Take the lines of the material below from the one containing "Focus the Уровень заряда (%) field" through the end of the material, and format them as a JSON list of strings with one string per line. Skip blank lines and leave the pictures out.

#### Input material ####

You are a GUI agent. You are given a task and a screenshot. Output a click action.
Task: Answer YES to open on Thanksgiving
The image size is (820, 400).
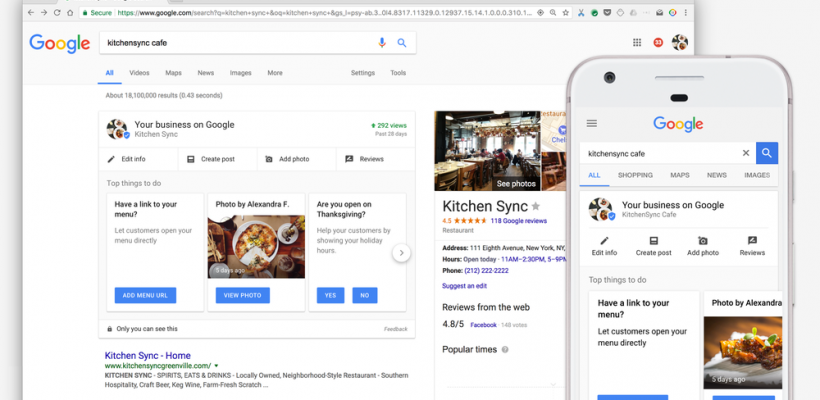coord(328,295)
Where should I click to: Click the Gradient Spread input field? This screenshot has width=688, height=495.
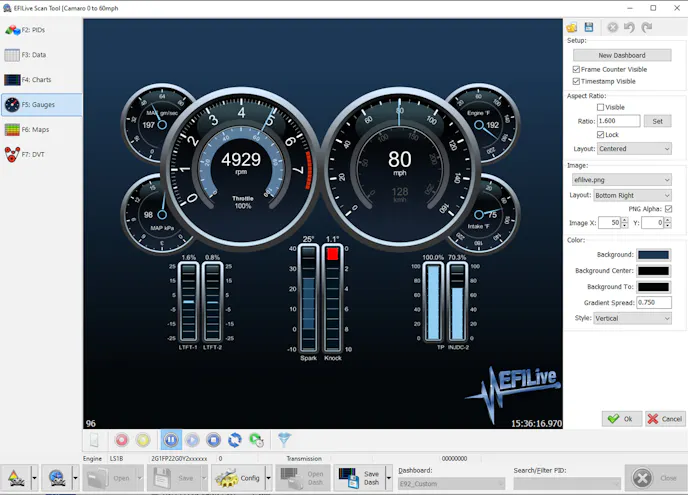[653, 302]
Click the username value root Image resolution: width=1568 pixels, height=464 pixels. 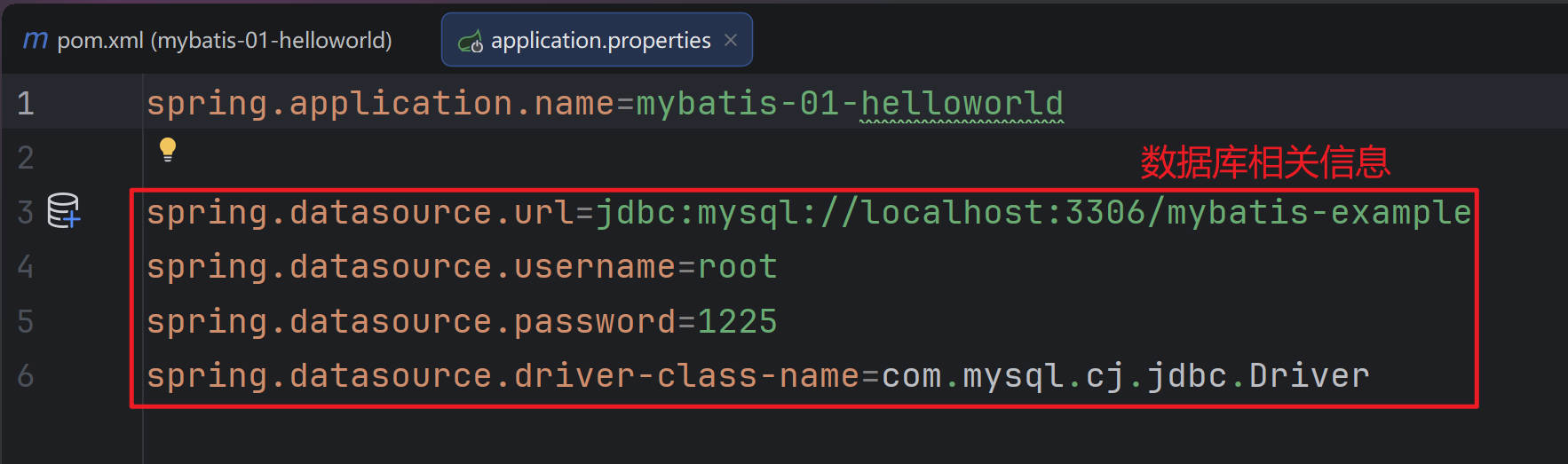[737, 267]
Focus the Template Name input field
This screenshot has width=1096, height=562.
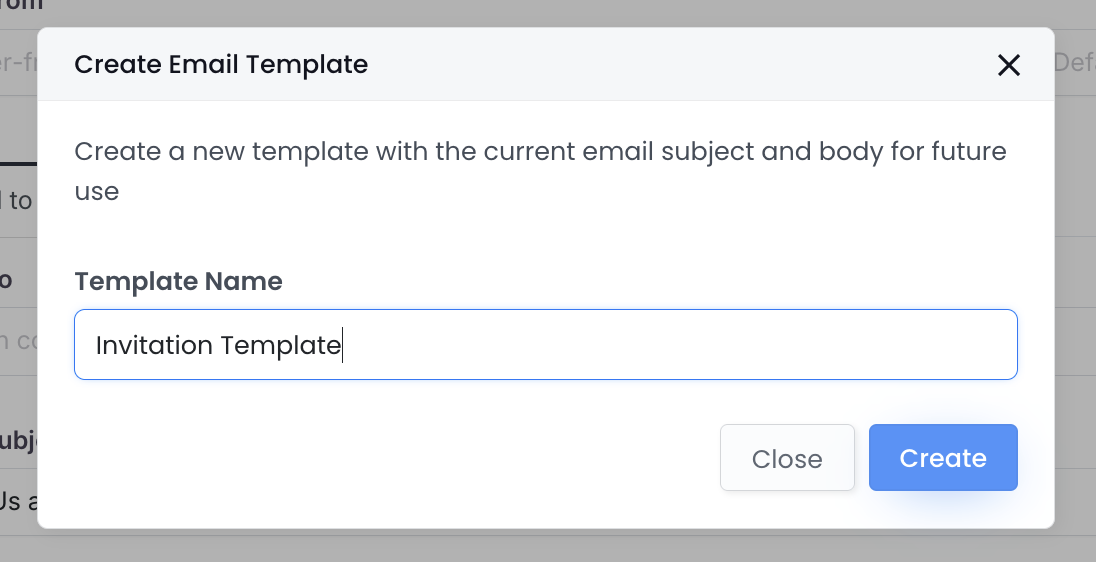[x=545, y=345]
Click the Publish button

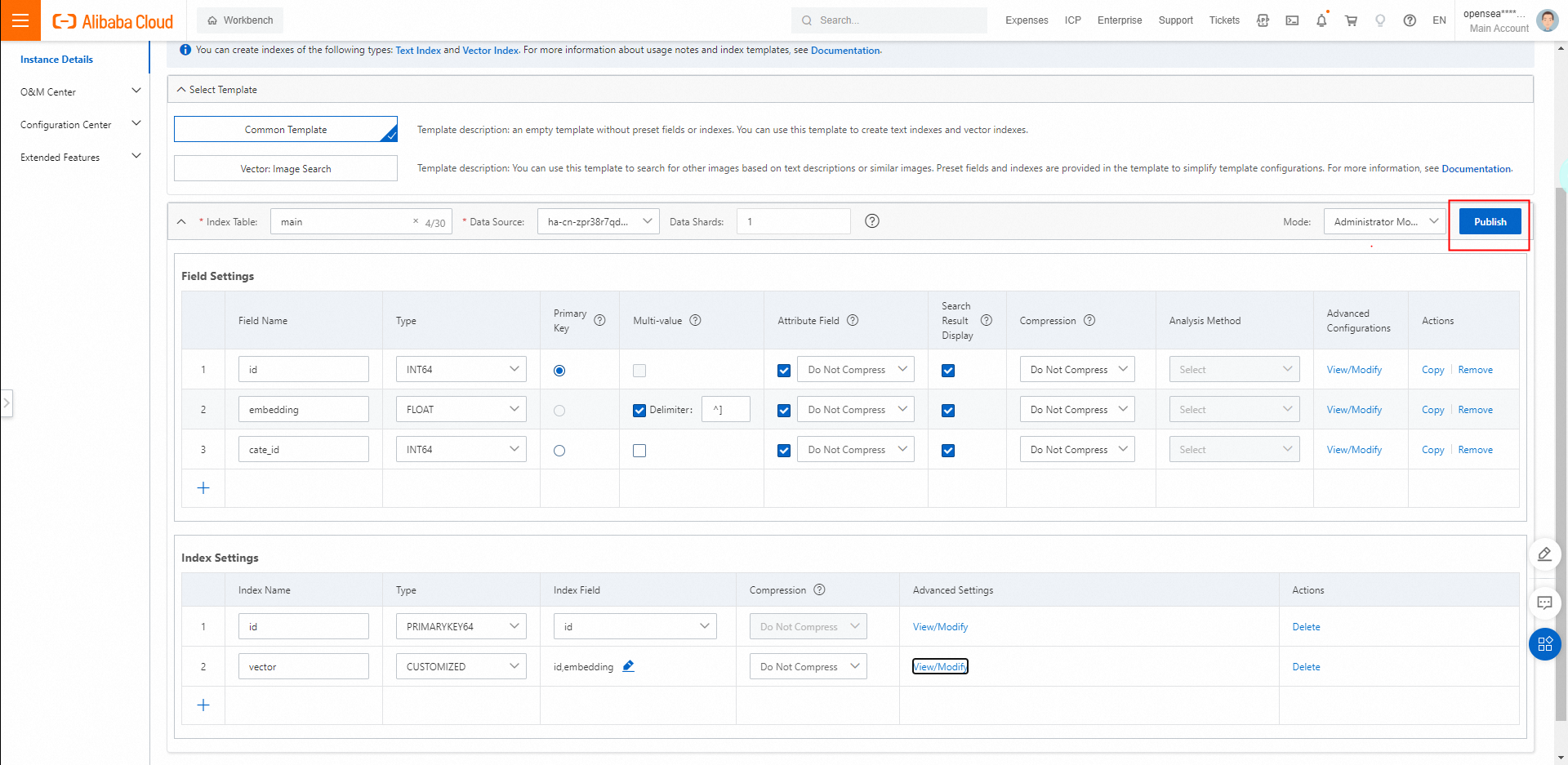[x=1490, y=221]
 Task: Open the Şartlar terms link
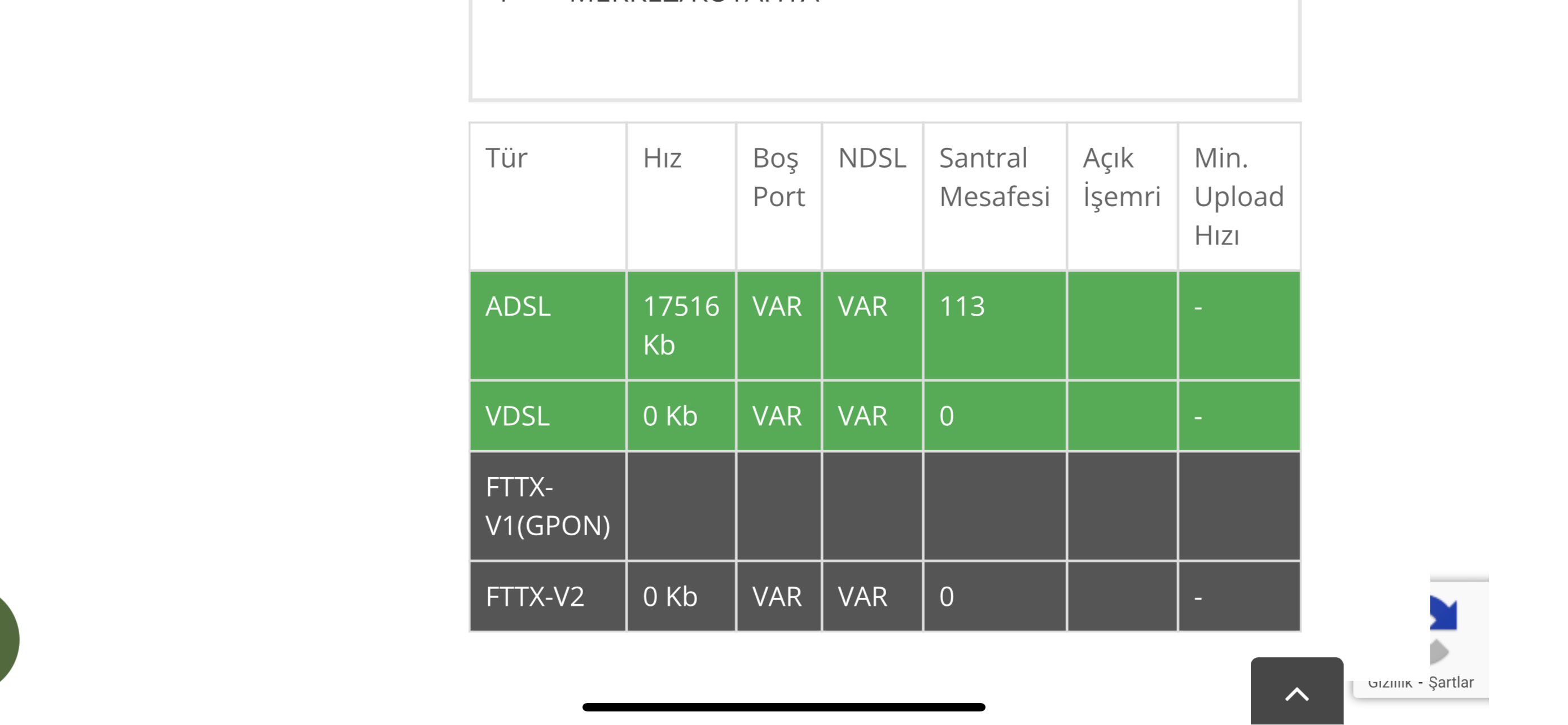1451,683
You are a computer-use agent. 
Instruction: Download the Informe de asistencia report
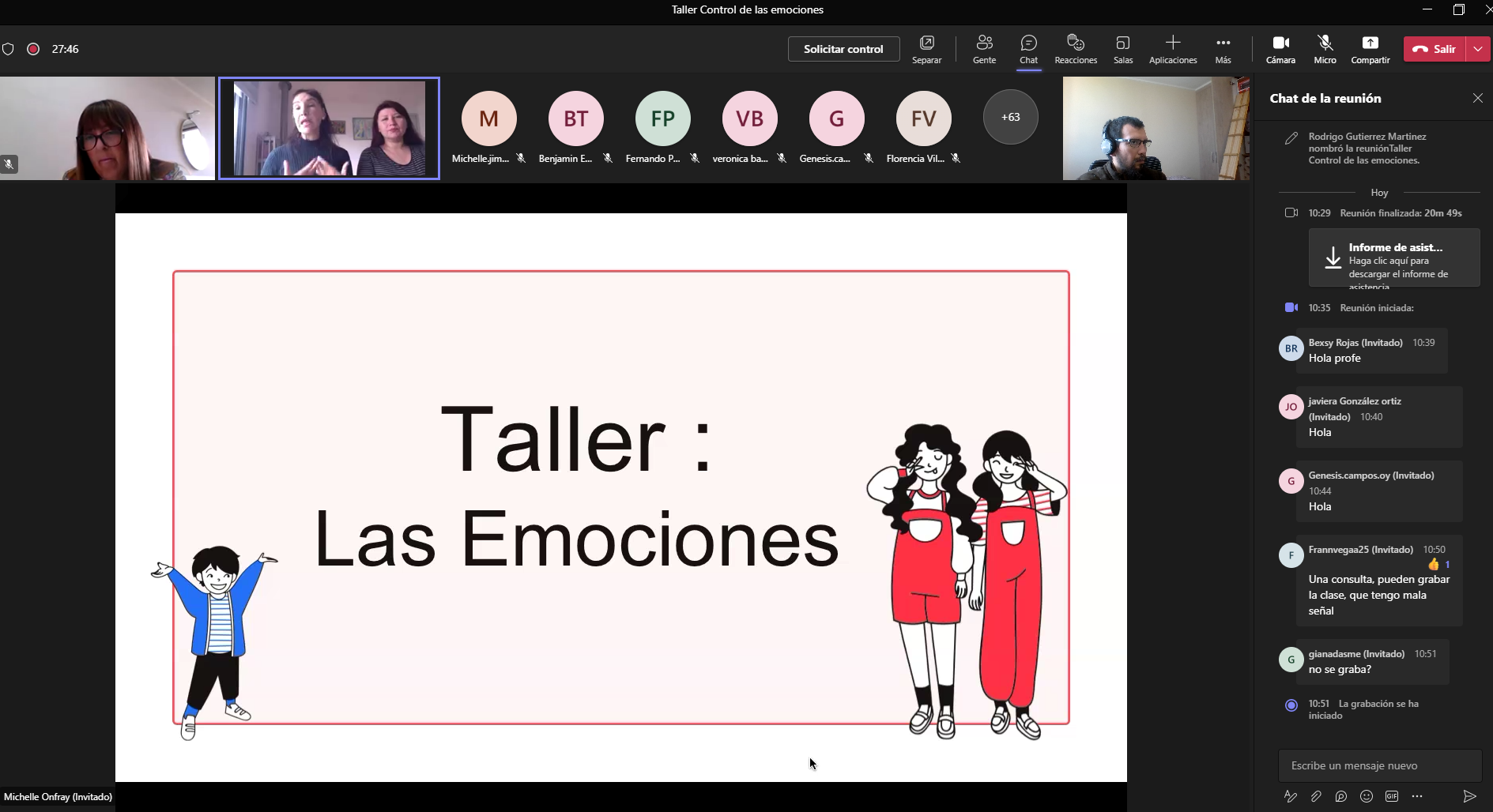coord(1394,258)
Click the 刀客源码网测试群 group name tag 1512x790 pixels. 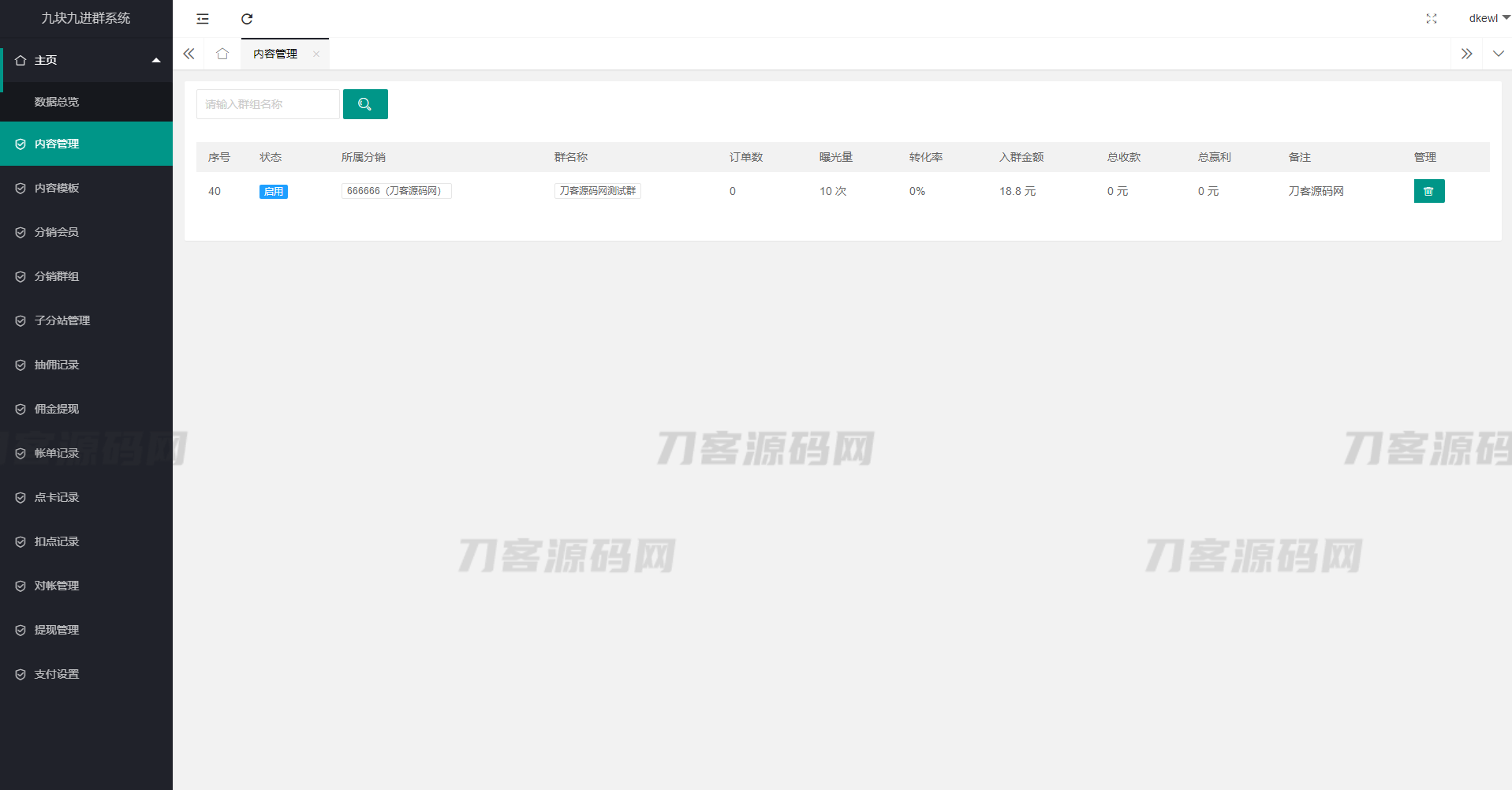coord(597,191)
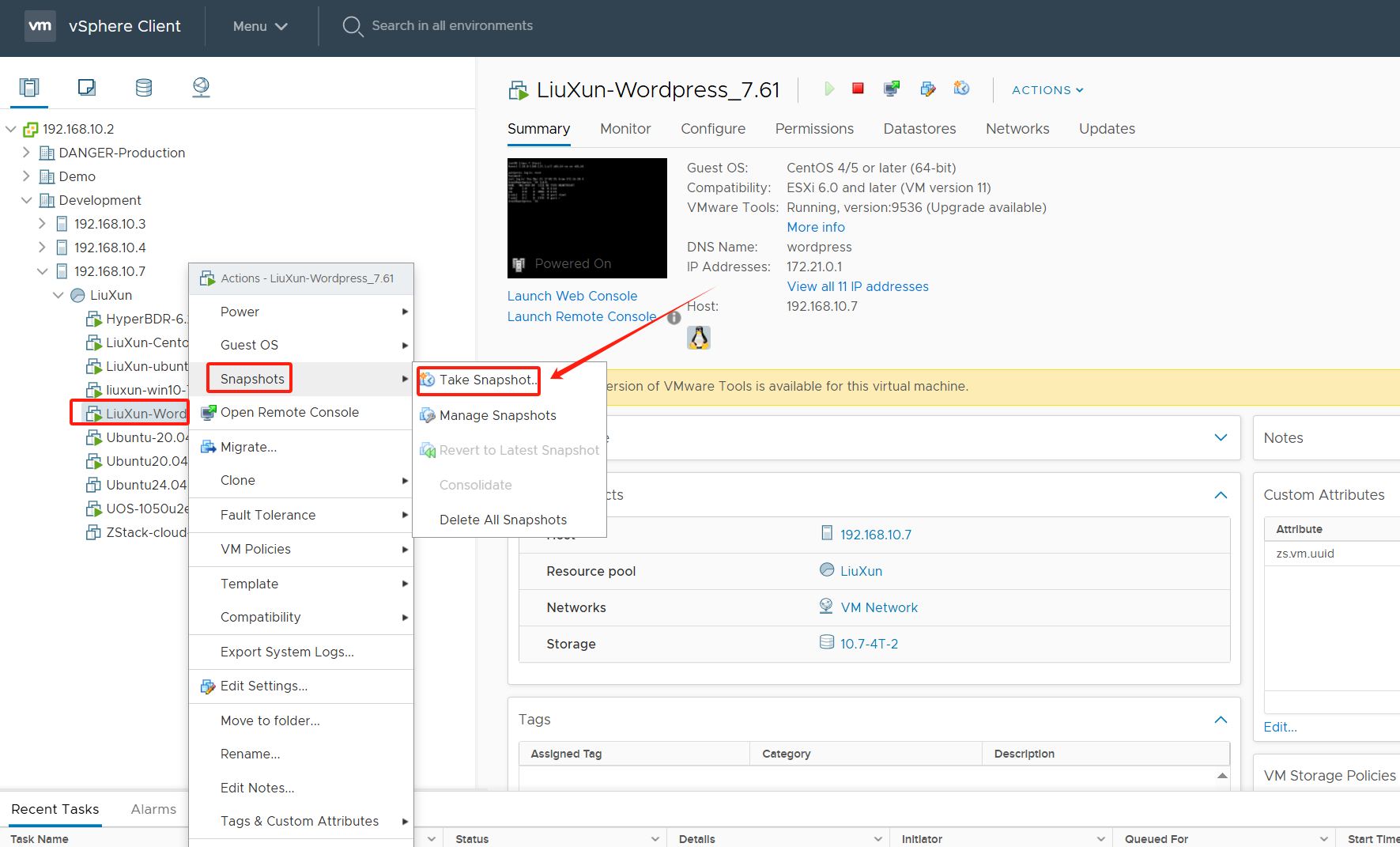The width and height of the screenshot is (1400, 847).
Task: Collapse the Tags panel chevron
Action: [1221, 720]
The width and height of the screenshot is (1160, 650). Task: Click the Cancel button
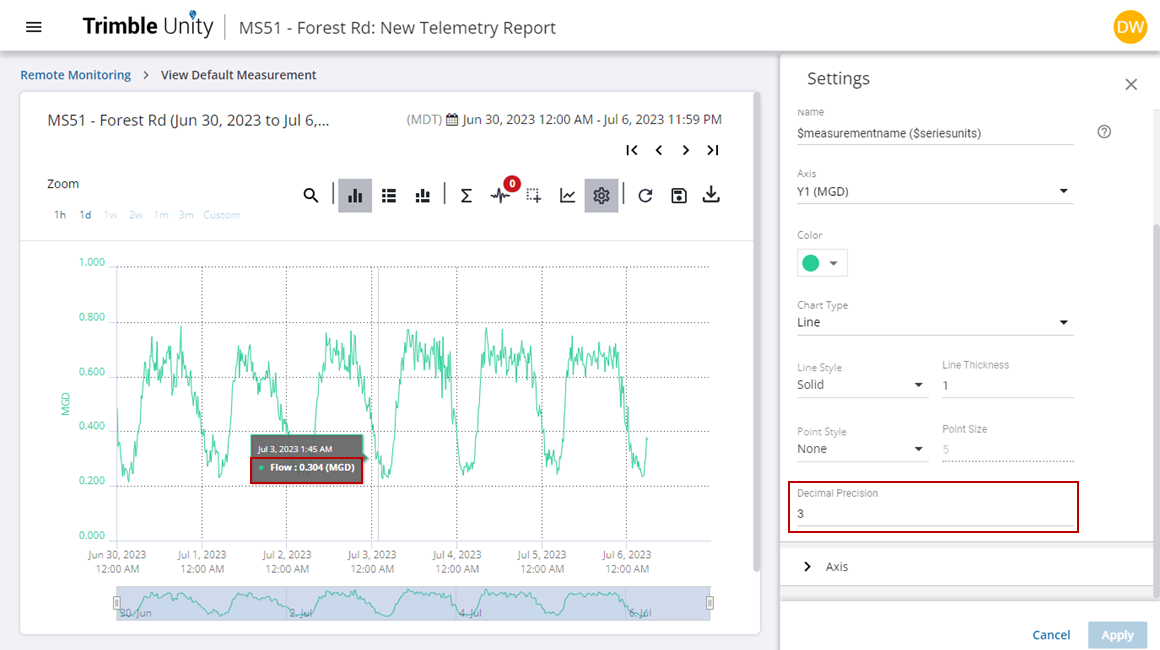(1051, 635)
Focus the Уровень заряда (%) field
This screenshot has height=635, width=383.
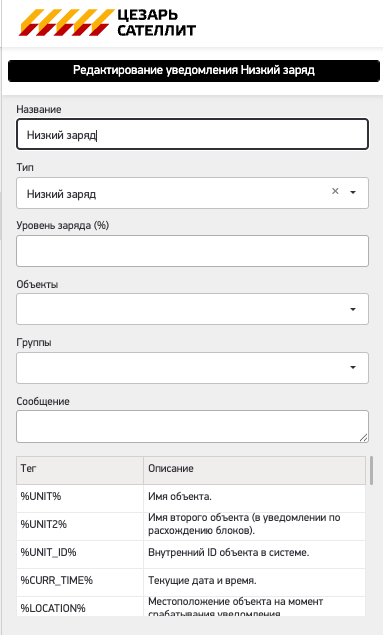coord(192,251)
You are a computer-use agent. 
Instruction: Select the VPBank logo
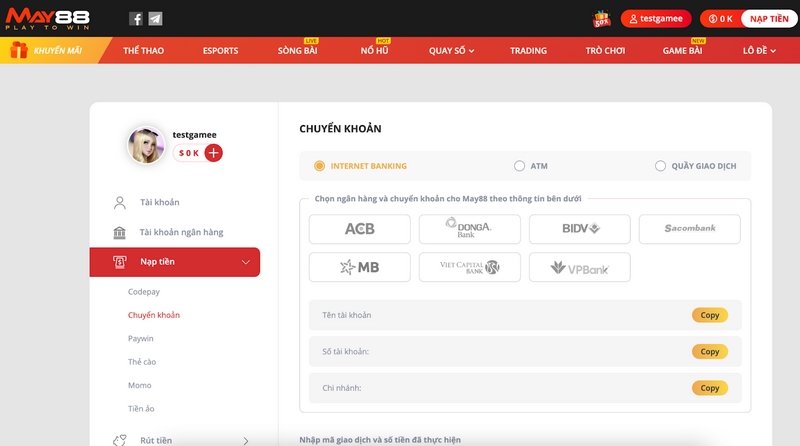pos(579,267)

####

### Final answer
[
  "Focus the Уровень заряда (%) field",
  "This screenshot has height=635, width=383.",
  "coord(192,251)",
  "You are a computer-use agent. ",
  "Instruction: Select the VPBank logo",
  "pos(579,267)"
]